Assessment of brainstem reflexes improves the diagnostic sensitivity of multimodal evoked potentials, MRI and clinical testing in the investigation of brainstem function in multiple sclerosis

2016 
Background Brainstem (BS) functions are conventionally studied by multimodal evoked potential (EP) recordings, MRI and clinical examination (CLIN). In Multiple Sclerosis (MS), increasing evidence accounts for a BS involvement, often undetected by standard testing. Recently, brainstem reflexes (BSRs) have drawn attention in evaluating BS dysfunction in MS especially the vestibulocollic (VCR) and vestibuloocular reflexes. In contrast, the vestibulomasseteric (VMR), acousticmasseteric (AMR) and trigeminocollic (TCR) reflexes have never been studied systematically in MS. Aims: to investigate whether the diagnostic sensitivity of CLIN, EPs and MRI can be improved adding the assessment of VMR, AMR, TCR and VCR either as single reflexes or in a 4-BSR battery. Methods The 4-BSR battery was recorded in 60 patients (33.3 ± 8.3 yrs) with relapsing-remitting MS (illness duration 8.2 ± 6.4 yrs). EP set included standard BAEPs, median and tibial SEPs Conventional MRI scans were focused on the BS lesion load. Group differences and correlations between variables were analysed with Mann–Whitney U test and Mc Nemar test.

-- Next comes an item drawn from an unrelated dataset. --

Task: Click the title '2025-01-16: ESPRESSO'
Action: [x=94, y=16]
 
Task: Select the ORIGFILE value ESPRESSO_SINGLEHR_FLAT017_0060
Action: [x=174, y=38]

Results Distribution of BSR and EP abnormality frequencies in MS was: VMR 62.1%, AMR 55.1%, TCR 58.6%, VCR 25.9%; BAEPs 37.3%, median SEPs 60.3% and tibial SEPs 58.6%. Overall, BS dysfunction was detected as follows: BSRs 86.9%, EPs 82.7%, MRI 71.7%, CLIN 37.7%. While the performance of BSRs and EPs, taken separately, was not significantly higher than that of combined MRI/CLIN testing (70%), the paired use of BSRs/EPs had a sensitivity of 93.3%, which was significantly superior ( p  = 0.007), in a subset of patients with a disease duration ⩽6.4 yrs. Conclusions BSRs revealed brainstem lesions otherwise undetected by CLIN and MRI, thus providing additional evidence of BS dysfunction in MS. Noteworthy, BSRs could effectively complement the usual EP testing in early detection of clinically and radiologically silent lesions. This may encourage EPs/BSRs paired use in newly diagnosed. FISM GRANTS 2008/R/9 and 2011/R/17.